START Dataset extract

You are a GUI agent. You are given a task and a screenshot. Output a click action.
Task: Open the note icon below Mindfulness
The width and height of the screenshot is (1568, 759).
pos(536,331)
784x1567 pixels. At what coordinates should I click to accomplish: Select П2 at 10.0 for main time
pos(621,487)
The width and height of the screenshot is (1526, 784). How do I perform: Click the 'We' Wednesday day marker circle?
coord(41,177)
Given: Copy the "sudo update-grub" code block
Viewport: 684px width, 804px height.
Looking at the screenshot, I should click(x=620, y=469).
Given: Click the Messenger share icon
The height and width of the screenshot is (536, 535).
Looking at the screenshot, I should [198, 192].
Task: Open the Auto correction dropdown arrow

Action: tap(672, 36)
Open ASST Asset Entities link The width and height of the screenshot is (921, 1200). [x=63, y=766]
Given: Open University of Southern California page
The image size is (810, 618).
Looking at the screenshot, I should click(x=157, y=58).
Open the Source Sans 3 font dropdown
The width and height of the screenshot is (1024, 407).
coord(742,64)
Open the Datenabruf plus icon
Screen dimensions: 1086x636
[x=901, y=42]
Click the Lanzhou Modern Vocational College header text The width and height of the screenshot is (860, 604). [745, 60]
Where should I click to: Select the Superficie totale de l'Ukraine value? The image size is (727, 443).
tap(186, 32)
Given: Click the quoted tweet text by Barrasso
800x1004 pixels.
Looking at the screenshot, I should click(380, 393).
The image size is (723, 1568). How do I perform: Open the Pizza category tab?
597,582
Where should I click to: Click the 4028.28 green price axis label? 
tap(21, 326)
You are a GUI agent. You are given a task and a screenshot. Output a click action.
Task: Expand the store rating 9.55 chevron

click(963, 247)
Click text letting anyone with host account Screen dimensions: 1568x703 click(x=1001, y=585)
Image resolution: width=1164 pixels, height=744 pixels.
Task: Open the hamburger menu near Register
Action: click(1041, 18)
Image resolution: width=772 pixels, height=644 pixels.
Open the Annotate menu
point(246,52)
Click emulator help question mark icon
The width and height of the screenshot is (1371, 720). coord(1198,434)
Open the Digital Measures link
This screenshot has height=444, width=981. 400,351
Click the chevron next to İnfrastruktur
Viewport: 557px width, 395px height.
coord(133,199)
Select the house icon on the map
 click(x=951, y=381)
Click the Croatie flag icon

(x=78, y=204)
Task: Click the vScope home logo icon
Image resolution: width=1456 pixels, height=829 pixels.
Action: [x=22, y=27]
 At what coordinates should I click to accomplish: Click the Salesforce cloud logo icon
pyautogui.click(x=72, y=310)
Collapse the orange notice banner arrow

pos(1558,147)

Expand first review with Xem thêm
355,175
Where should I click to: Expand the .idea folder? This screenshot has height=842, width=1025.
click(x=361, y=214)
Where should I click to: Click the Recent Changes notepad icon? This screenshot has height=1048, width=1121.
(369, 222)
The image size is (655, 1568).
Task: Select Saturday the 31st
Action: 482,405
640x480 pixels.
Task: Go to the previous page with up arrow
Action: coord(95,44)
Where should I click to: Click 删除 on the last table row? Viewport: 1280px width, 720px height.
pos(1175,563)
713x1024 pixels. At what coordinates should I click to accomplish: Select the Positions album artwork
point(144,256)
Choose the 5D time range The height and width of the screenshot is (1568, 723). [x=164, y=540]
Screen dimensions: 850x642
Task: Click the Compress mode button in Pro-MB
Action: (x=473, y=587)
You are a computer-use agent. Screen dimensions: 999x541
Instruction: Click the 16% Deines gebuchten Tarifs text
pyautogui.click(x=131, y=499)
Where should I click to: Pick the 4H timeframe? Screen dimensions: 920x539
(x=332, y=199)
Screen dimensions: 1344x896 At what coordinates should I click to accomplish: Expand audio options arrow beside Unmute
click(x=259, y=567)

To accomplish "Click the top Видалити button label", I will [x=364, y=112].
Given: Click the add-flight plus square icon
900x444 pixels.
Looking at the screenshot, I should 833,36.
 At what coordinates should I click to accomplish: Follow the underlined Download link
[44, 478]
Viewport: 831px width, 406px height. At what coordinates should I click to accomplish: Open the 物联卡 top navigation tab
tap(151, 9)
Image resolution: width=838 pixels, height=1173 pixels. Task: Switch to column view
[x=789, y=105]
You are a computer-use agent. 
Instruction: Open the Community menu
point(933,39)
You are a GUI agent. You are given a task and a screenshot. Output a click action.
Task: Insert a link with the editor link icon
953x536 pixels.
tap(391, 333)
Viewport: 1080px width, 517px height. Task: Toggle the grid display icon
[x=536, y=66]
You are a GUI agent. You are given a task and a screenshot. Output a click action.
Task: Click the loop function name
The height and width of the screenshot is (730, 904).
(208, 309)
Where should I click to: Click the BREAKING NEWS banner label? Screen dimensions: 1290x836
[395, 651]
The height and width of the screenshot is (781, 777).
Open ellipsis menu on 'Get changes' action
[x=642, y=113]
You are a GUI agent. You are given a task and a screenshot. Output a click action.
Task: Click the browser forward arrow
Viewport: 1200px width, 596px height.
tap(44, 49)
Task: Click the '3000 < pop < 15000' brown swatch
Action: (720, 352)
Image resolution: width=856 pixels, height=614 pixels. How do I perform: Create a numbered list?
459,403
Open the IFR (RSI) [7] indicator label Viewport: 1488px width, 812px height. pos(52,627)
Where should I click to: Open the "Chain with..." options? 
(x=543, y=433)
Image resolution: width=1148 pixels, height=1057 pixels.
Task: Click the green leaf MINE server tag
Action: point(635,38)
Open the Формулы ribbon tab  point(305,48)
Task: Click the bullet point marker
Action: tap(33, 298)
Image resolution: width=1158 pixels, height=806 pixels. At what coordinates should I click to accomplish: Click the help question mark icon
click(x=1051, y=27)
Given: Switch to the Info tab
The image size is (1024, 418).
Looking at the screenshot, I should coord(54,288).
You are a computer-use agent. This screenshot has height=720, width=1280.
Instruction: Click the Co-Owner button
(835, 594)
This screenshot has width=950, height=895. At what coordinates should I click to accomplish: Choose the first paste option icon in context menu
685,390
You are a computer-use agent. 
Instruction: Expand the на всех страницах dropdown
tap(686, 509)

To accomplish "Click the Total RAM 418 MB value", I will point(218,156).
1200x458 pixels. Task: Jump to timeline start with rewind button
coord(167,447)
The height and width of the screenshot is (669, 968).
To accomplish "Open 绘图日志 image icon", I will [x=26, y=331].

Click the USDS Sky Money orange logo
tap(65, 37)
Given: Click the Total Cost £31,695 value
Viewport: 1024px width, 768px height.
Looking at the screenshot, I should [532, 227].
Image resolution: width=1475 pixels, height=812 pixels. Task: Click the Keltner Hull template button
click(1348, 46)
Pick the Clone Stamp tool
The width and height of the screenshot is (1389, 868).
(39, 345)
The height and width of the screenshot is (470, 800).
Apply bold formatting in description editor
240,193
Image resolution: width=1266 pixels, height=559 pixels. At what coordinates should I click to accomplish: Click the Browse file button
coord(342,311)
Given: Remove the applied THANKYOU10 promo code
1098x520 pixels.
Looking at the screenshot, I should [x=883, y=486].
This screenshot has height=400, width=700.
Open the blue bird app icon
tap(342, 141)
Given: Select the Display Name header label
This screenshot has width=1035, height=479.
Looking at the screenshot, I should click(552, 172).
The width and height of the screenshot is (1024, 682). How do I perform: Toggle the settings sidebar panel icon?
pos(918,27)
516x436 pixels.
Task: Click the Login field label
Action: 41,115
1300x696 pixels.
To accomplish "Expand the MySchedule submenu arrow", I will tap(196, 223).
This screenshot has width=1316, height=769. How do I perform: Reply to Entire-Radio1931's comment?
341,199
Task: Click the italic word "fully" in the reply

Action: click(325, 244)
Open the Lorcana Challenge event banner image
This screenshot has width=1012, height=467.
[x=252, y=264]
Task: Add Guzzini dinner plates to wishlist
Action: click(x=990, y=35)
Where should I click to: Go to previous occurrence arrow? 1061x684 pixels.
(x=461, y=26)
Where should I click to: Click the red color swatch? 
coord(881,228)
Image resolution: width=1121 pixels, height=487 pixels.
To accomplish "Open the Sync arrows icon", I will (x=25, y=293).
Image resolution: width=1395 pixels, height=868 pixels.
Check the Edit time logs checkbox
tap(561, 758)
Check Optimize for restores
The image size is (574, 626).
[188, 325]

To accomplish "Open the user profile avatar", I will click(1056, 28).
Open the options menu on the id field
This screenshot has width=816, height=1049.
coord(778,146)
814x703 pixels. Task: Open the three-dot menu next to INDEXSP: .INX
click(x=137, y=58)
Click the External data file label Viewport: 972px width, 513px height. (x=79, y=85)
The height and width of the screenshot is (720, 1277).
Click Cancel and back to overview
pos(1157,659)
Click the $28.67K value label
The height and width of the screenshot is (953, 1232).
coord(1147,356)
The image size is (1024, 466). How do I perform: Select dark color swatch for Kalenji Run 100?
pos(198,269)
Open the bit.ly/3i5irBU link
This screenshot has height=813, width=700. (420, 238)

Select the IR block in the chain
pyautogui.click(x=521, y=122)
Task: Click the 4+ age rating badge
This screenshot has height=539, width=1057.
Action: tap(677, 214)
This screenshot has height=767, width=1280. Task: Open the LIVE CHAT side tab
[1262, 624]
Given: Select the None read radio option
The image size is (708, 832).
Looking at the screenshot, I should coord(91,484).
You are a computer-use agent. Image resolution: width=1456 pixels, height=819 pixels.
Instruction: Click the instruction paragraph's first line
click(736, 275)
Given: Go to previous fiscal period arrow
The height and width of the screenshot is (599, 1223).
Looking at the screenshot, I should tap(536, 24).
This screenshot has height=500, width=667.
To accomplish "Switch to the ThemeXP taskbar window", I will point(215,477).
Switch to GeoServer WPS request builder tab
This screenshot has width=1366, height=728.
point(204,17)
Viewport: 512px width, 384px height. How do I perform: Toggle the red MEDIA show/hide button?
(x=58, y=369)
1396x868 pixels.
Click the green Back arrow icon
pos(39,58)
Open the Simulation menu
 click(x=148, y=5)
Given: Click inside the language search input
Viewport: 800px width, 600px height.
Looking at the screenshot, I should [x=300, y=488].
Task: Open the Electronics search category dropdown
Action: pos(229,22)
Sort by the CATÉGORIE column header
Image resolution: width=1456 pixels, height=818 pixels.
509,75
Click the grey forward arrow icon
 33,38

END Dataset extract

* How to complete this task: What you give back should be exactly the lines of the data above from the line with "Given: Select the None read radio option" through the line with "Given: Go to previous fiscal period arrow", both of those included, and nothing more.

* Answer for the task:
Given: Select the None read radio option
The image size is (708, 832).
Looking at the screenshot, I should coord(91,484).
You are a computer-use agent. Image resolution: width=1456 pixels, height=819 pixels.
Instruction: Click the instruction paragraph's first line
click(736, 275)
Given: Go to previous fiscal period arrow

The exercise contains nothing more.